Этот район, затерянный на окраинах города, был полон заброшенных зданий и забытых жизней. Тени бездомных мелькали в отблесках костров, горящих в железных бочках вдоль тротуаров. Казалось, что здесь не существовало света, кроме тусклого оранжевого сияния, которое мерцало и играло тенями на стенах зданий, придавая им ещё более зловещий вид.
Я медленно вышел из машины и вошел в ветхое и запущенное здание. Вонь от застоявшегося сигаретного дыма в сочетании с гнилостным запахом мочи, насыщенным остатками человеческих испражнений на грязном ковре в вестибюле создает отвратительное впечатление, от которого переворачивается желудок.
Я надел кожаные перчатки и нацепил очки Ray-Ban в черной оправе, скрывая лицо настолько, насколько это возможно. Но в действительности это не имело значения — моя репутация говорила за меня. Люди знали меня по действиям, а не по внешности. Жизни, которые я оборвал, говорили громче любых слухов. Это были те, кто решился встать на моем пути, или те, чье время просто истекло.
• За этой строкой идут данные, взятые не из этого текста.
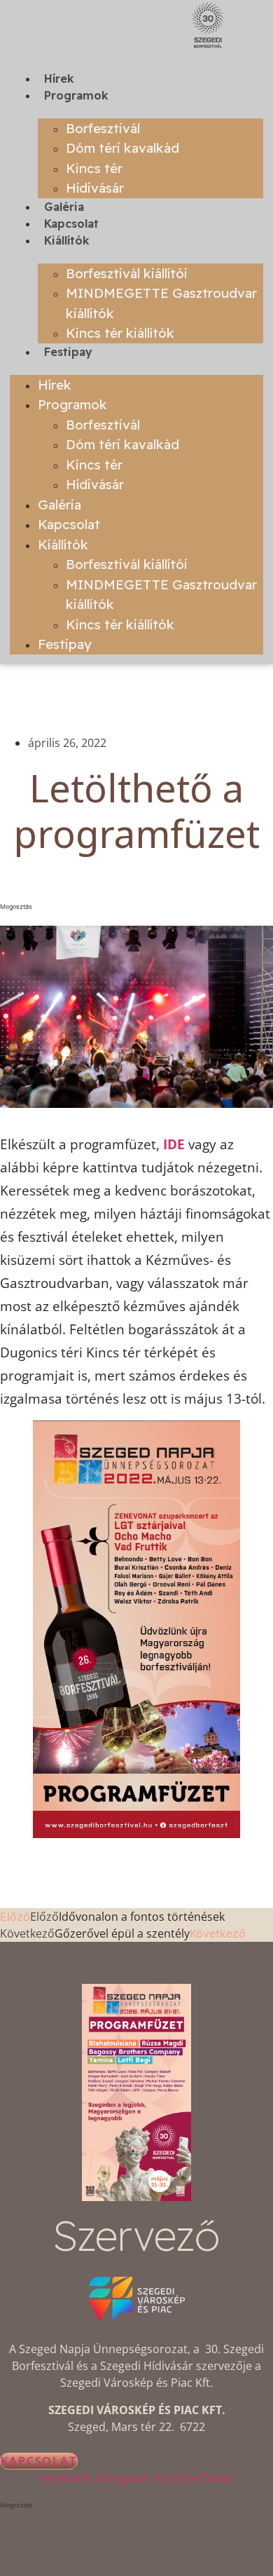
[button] (136, 907)
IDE (174, 1144)
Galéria (64, 207)
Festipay (68, 352)
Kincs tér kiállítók (120, 332)
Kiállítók (67, 240)
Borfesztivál (103, 128)
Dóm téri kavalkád (122, 147)
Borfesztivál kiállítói (127, 273)
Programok (76, 95)
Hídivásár (95, 187)
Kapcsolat (71, 224)
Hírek (59, 78)
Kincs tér (94, 168)
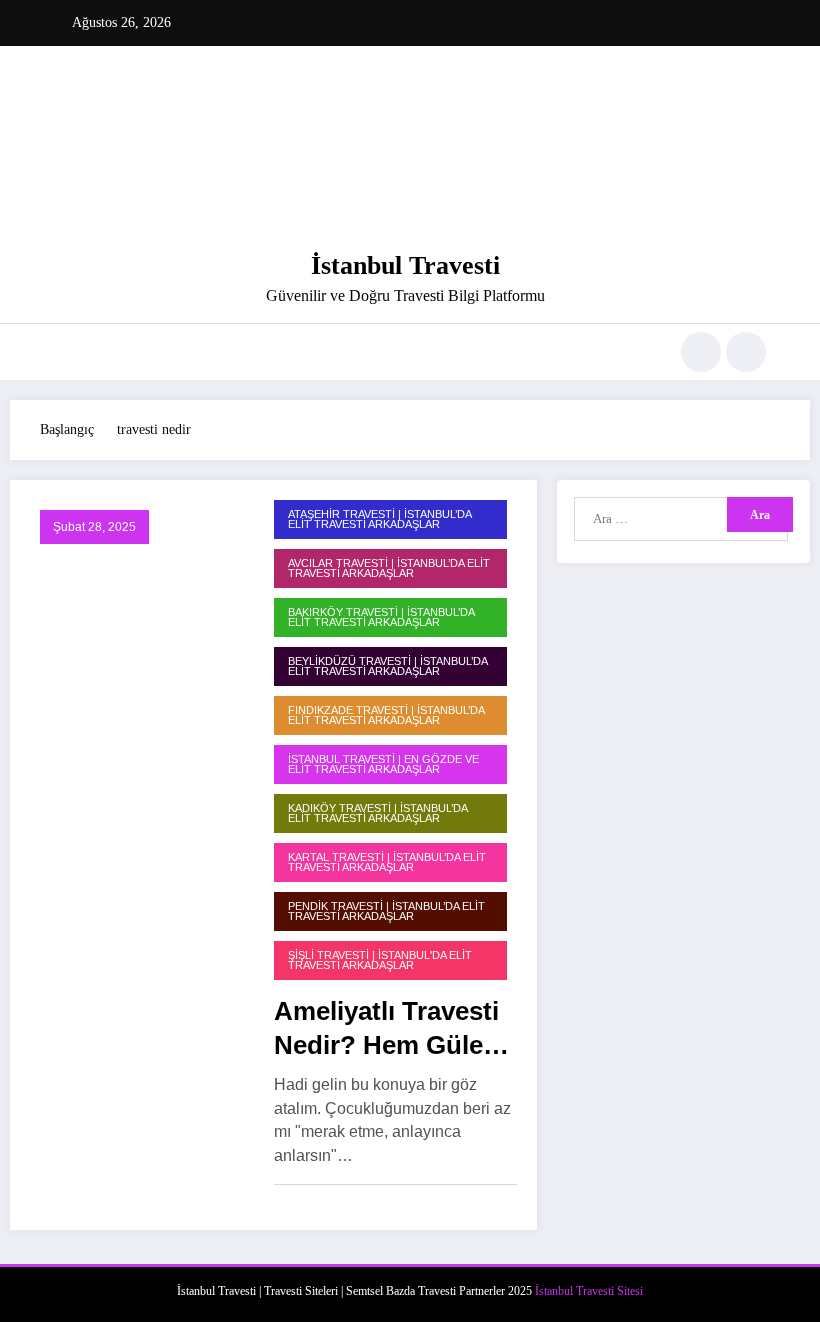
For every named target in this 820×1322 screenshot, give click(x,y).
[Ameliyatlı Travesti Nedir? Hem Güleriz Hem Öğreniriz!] (137, 853)
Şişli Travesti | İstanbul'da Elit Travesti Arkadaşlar (380, 960)
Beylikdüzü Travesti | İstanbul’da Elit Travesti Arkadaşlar (388, 666)
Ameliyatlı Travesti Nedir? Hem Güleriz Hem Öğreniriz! (393, 1029)
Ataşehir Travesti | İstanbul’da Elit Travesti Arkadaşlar (380, 519)
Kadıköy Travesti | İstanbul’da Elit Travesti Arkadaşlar (378, 813)
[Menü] (65, 352)
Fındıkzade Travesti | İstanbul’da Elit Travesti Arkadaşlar (386, 715)
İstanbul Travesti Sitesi (589, 1291)
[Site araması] (701, 352)
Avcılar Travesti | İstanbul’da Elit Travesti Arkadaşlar (389, 568)
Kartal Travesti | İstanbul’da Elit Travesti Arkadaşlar (387, 862)
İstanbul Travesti (405, 265)
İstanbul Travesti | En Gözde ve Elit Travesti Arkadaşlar (383, 764)
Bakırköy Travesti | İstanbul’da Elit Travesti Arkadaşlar (381, 617)
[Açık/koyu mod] (746, 352)
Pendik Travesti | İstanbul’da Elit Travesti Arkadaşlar (386, 911)
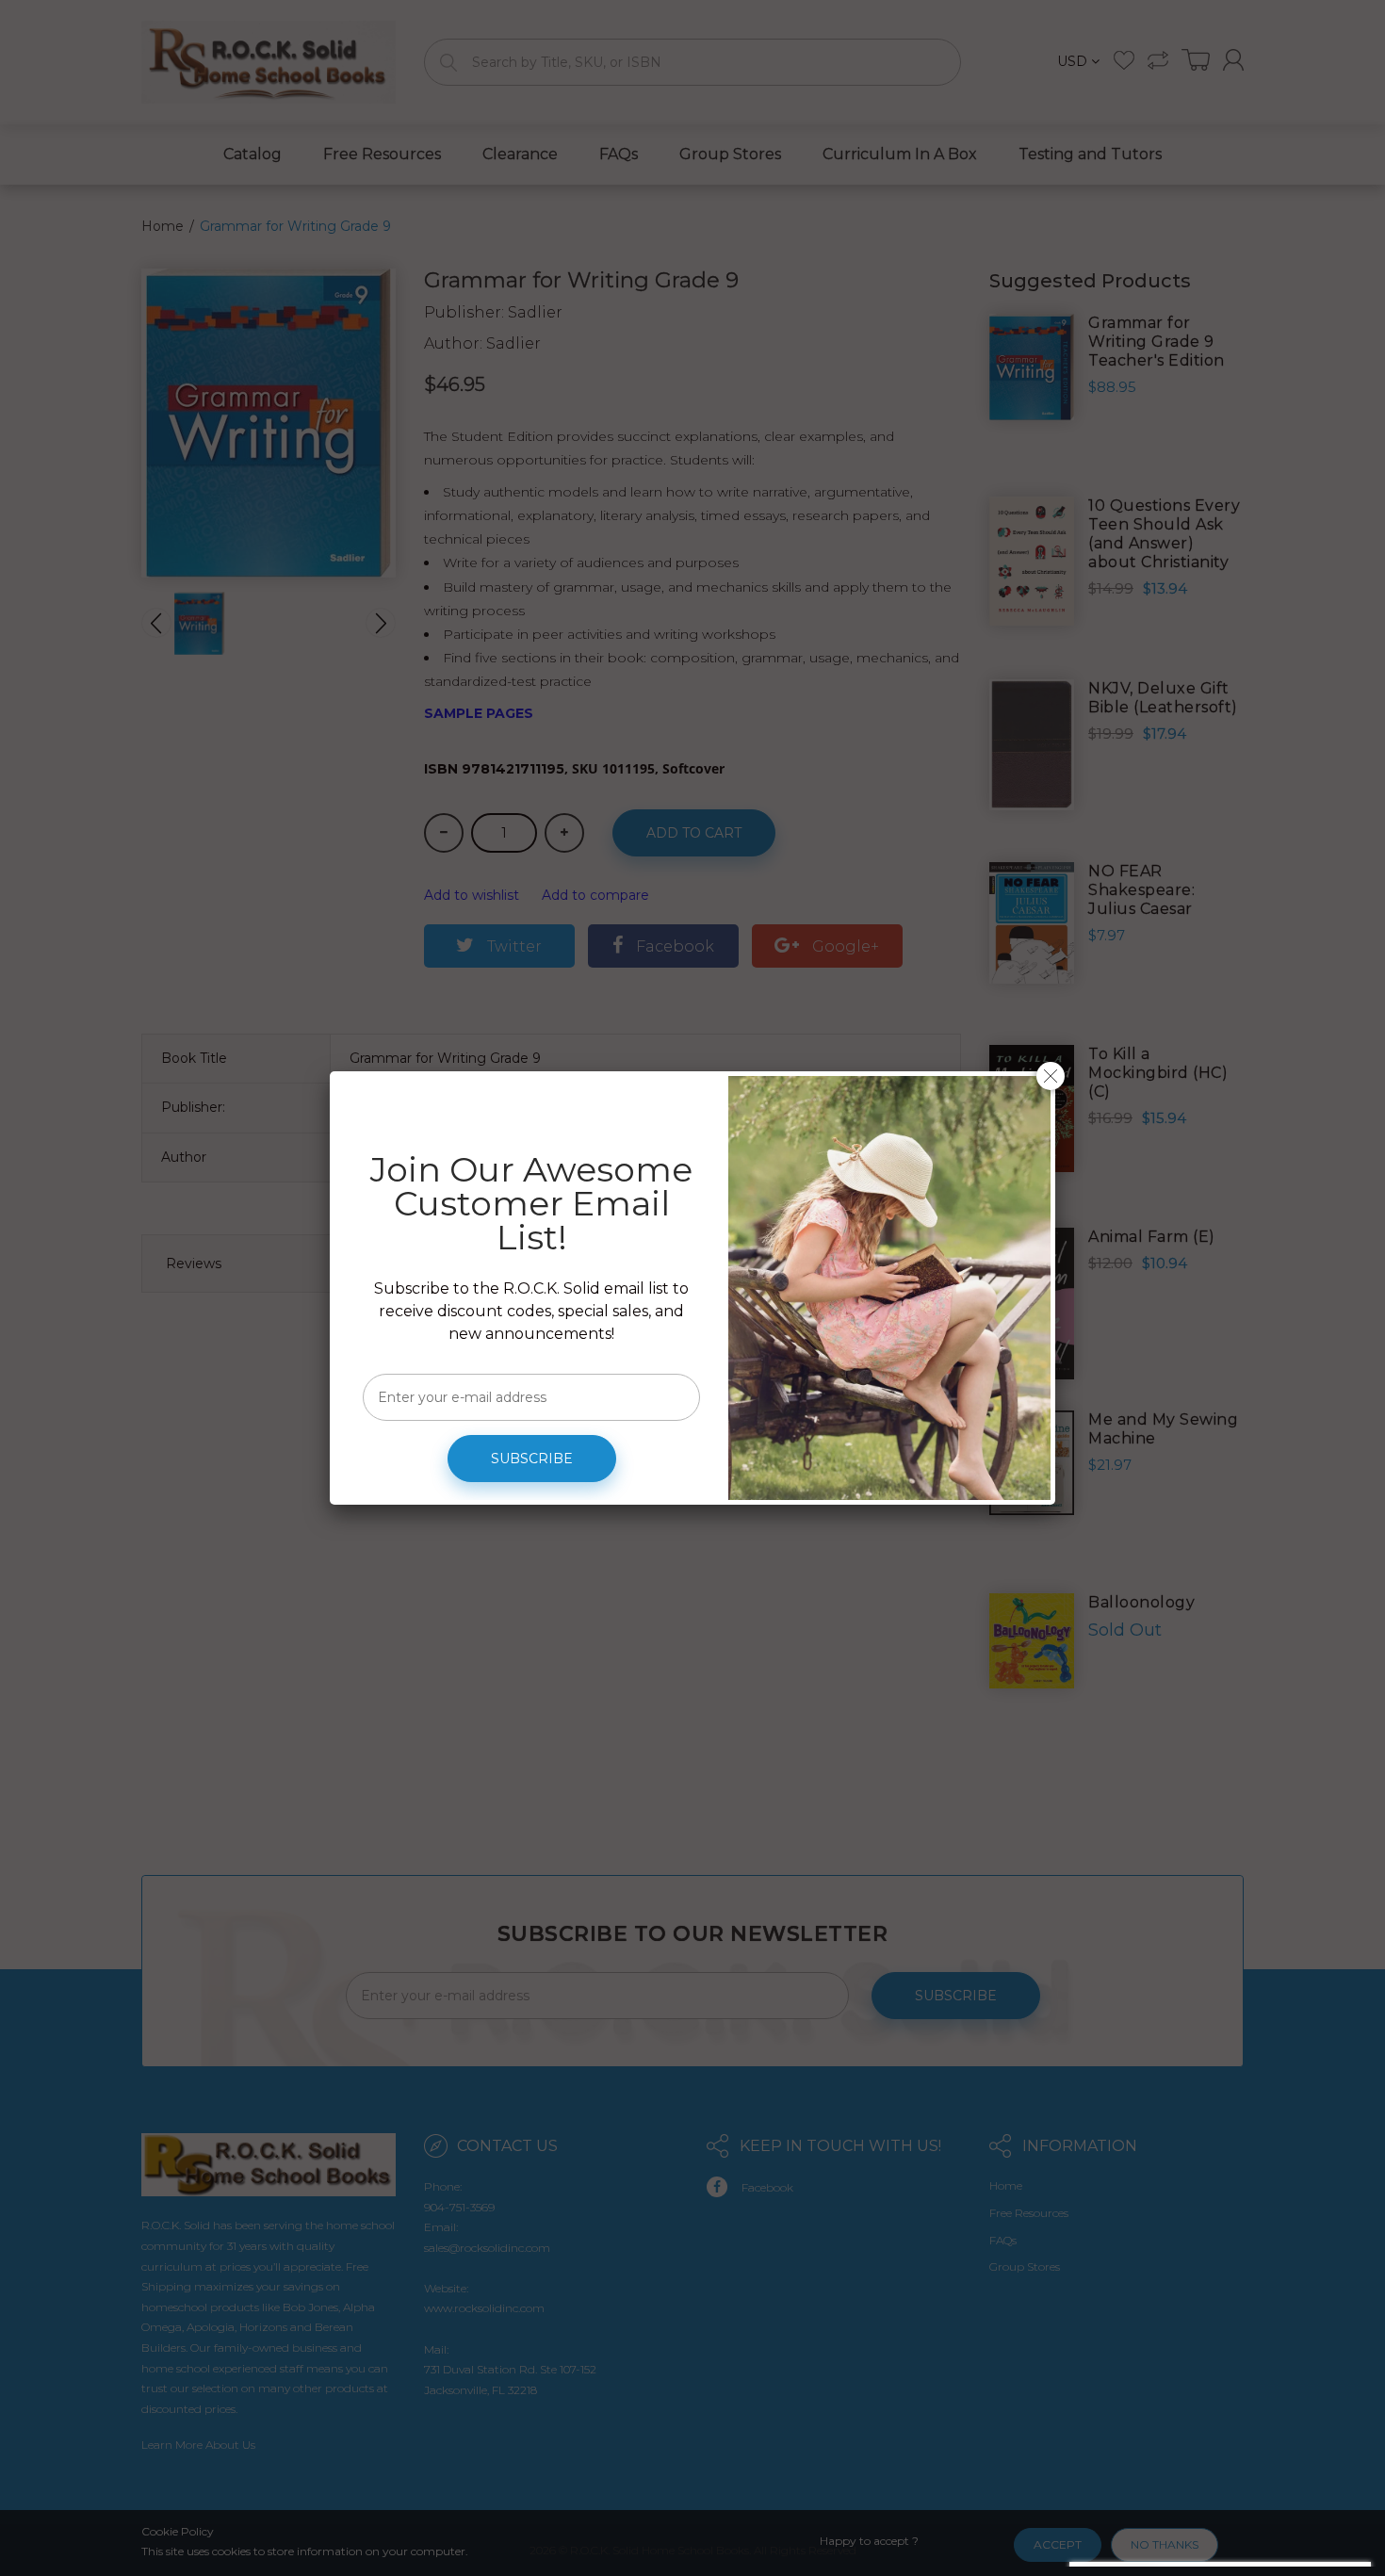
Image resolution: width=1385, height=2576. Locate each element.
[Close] (1050, 1076)
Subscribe (532, 1458)
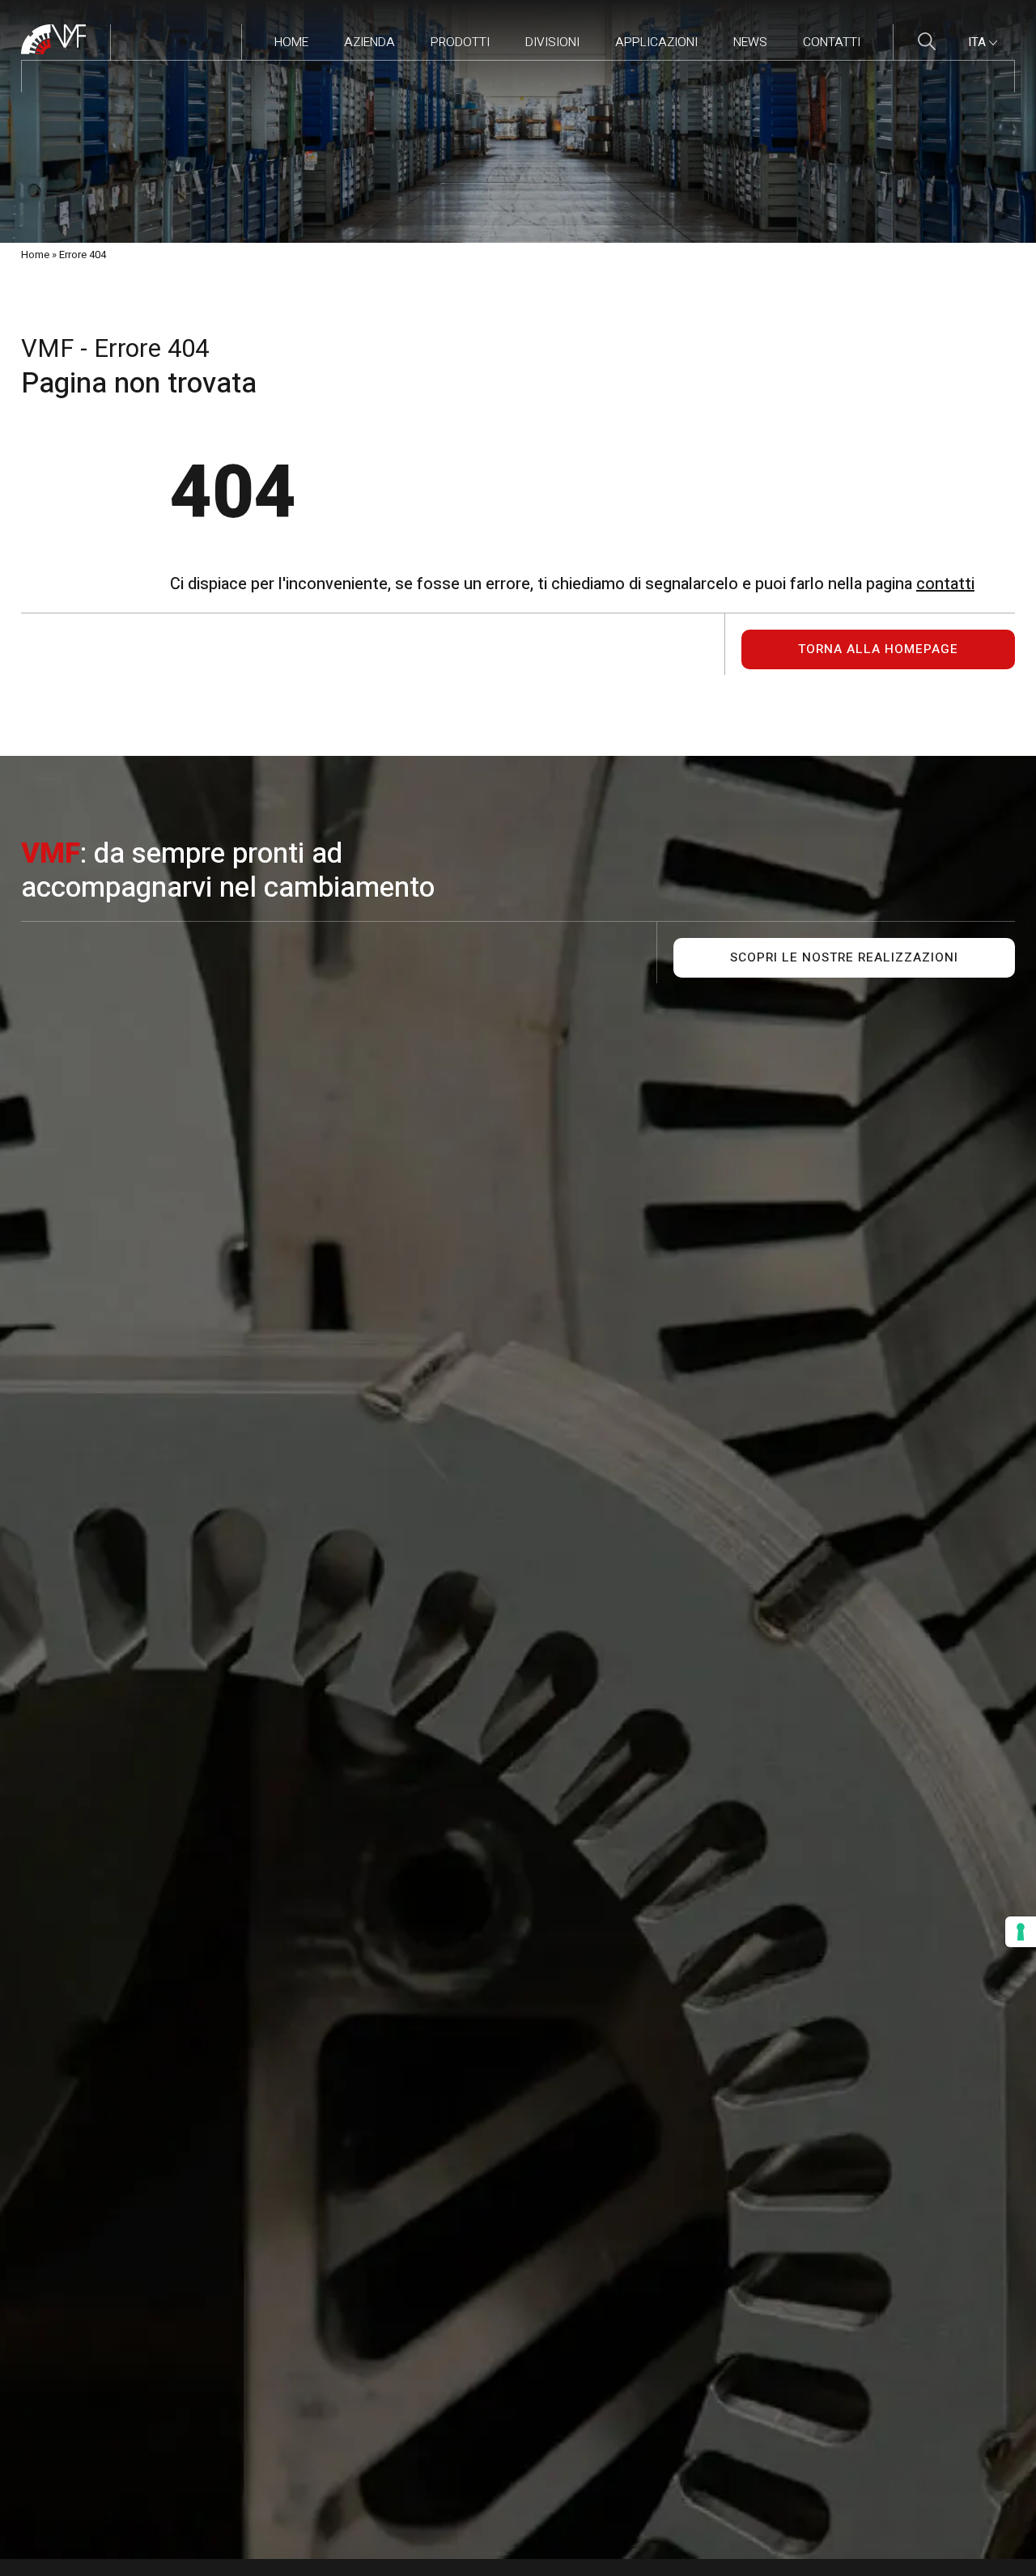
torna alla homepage (878, 649)
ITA (978, 42)
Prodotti (460, 42)
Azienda (369, 42)
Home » (39, 254)
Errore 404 (82, 254)
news (750, 42)
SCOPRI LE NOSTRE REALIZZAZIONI (844, 957)
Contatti (831, 42)
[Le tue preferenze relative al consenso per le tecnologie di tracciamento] (1020, 1931)
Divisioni (552, 42)
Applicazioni (656, 42)
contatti (945, 584)
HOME (291, 42)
Мы поднимались по лестнице с грязным ковровым покрытием. Звуки споров, ругани и пронзительного смеха соседей сливались с шумом работающего телевизора. Внезапно перед нами началась потасовка. Грассо шел впереди, его рука привычно опустилась к пистолету, готовая к худшему. Но когда мужчины увидели нас, их лица сразу изменились. Но когда мужчины увидели нас, они остановились и смотрели, как мы, словно в замедленной съемке, движемся мимо них.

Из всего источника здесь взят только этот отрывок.